Exercise -
Using the entries that follow, transcribe only the lines from the line with "Politique de confidentialité (1549, 1270)" to the line with "privacy verklaring (138, 2545)", both included, exactly as they stand and without pictures.

Data for processing -
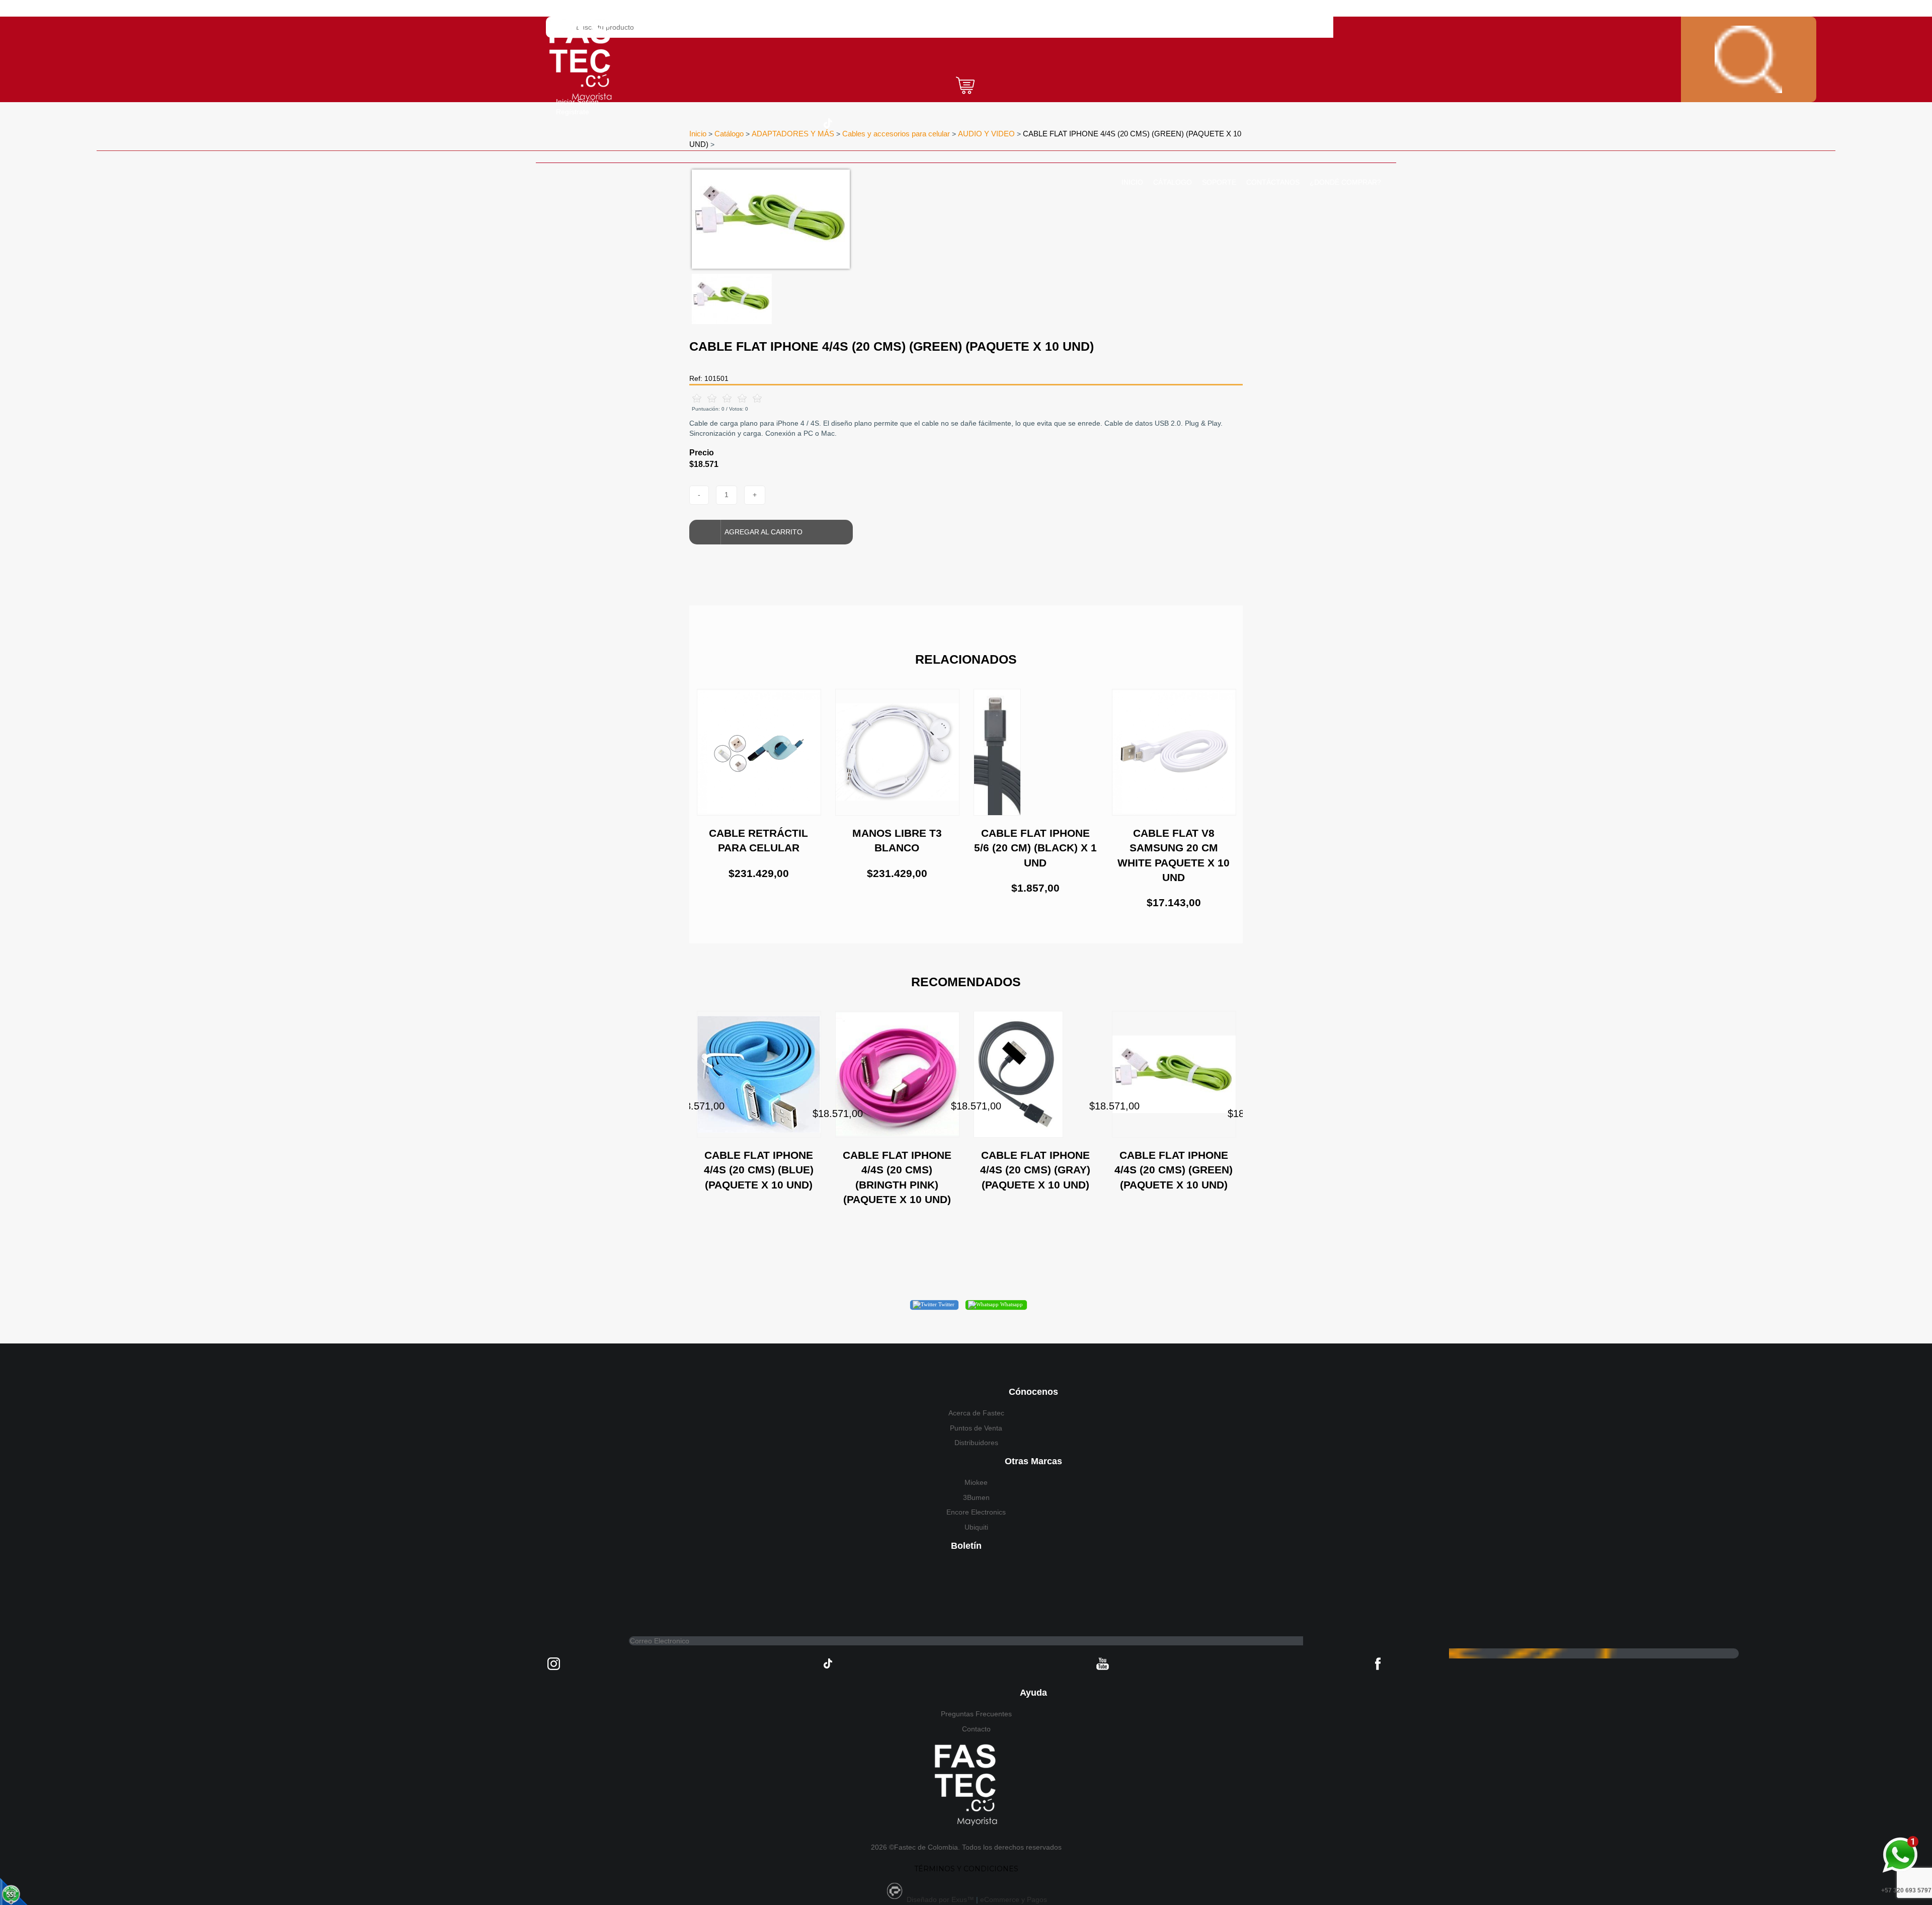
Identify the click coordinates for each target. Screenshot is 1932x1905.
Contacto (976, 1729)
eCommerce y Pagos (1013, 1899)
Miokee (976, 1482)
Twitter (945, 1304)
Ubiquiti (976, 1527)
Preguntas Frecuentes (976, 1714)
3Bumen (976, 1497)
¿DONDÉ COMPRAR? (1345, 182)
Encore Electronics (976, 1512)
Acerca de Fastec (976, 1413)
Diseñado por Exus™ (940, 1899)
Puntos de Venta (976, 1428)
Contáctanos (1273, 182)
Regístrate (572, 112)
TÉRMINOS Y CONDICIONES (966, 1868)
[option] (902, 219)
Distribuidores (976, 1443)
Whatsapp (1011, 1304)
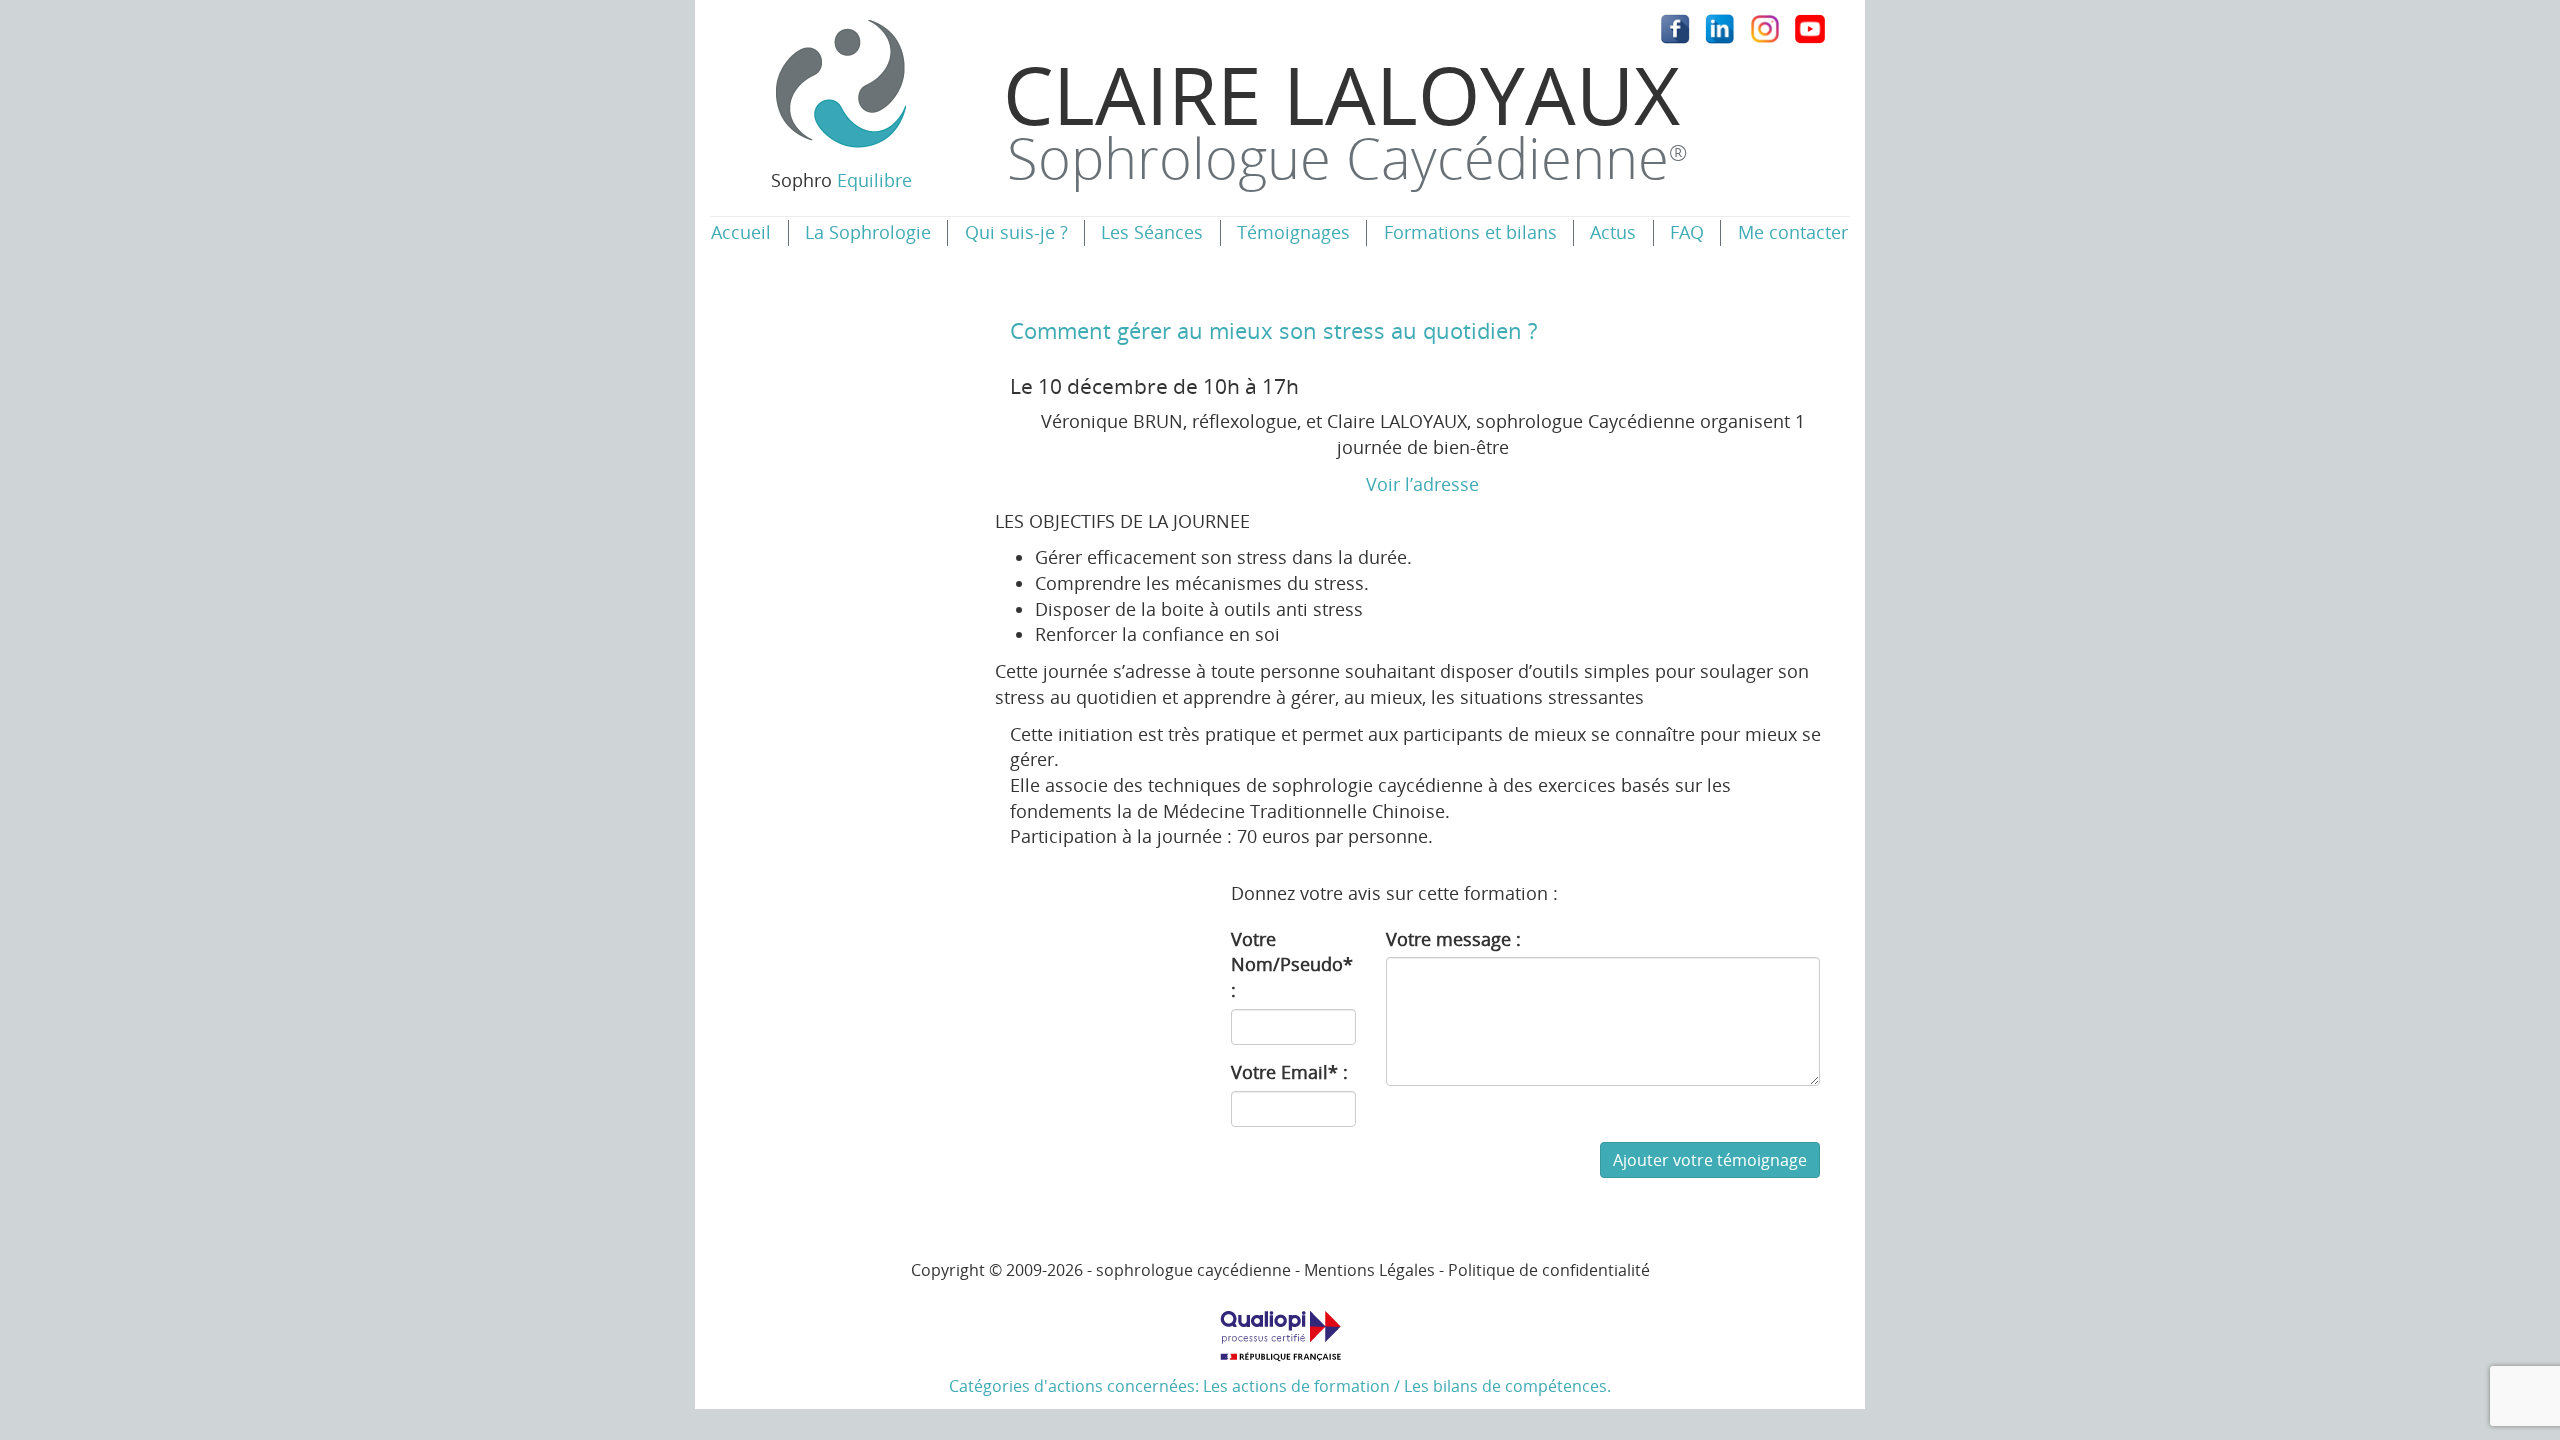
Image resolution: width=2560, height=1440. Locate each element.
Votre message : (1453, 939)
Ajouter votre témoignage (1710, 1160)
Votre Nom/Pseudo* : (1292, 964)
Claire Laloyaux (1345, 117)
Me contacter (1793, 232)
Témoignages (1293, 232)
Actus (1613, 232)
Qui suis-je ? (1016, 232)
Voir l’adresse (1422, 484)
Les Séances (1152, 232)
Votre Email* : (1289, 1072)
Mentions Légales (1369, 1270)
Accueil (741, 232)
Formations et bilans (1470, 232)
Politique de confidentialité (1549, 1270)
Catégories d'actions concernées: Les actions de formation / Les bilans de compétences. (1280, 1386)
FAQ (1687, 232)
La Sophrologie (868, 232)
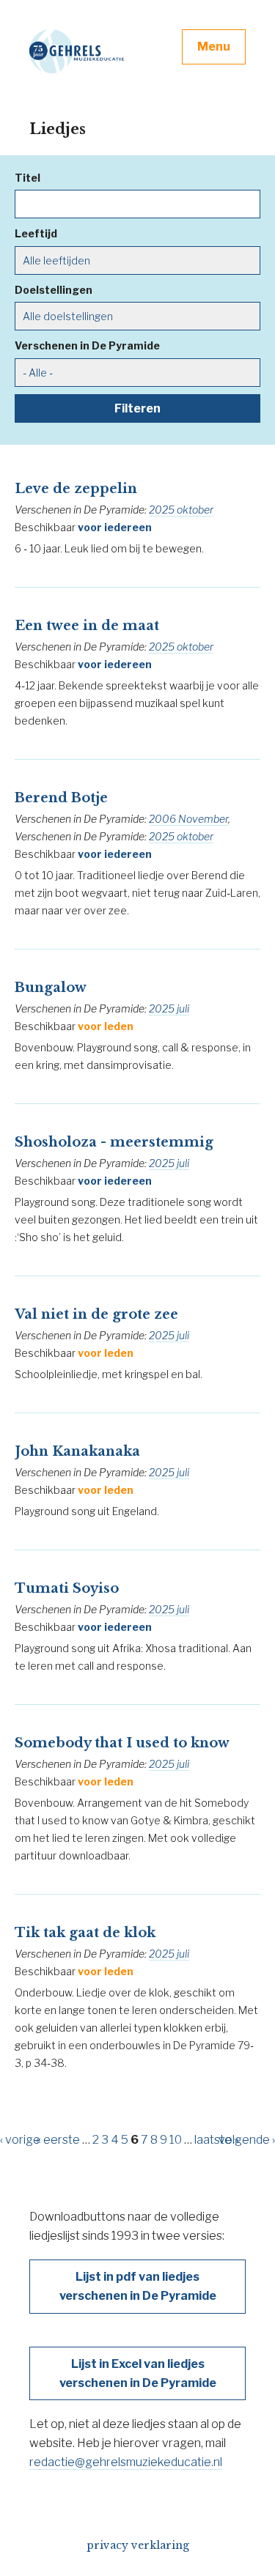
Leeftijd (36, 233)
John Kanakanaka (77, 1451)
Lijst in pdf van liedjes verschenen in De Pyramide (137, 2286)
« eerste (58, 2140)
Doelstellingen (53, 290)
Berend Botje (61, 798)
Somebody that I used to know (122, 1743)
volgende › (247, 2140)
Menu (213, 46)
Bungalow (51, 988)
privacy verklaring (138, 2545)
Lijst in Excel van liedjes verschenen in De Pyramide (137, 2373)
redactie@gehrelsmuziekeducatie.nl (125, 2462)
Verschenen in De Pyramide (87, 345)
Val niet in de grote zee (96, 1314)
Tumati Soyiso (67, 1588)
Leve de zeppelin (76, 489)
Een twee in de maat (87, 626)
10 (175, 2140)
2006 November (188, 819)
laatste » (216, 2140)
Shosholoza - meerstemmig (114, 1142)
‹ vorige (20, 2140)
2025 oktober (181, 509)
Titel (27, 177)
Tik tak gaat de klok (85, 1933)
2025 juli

Task response -
Politique de confidentialité (1549, 1270)
Catégories d'actions concernées: Les actions de formation / Les bilans de compétences. (1280, 1386)
FAQ (1687, 232)
La Sophrologie (868, 232)
Leeftijd (36, 233)
John Kanakanaka (77, 1451)
Lijst in pdf van liedjes verschenen in De Pyramide (137, 2286)
« eerste (58, 2140)
Doelstellingen (53, 290)
Berend Botje (61, 798)
Somebody that I used to know (122, 1743)
volgende › (247, 2140)
Menu (213, 46)
Bungalow (51, 988)
privacy verklaring (138, 2545)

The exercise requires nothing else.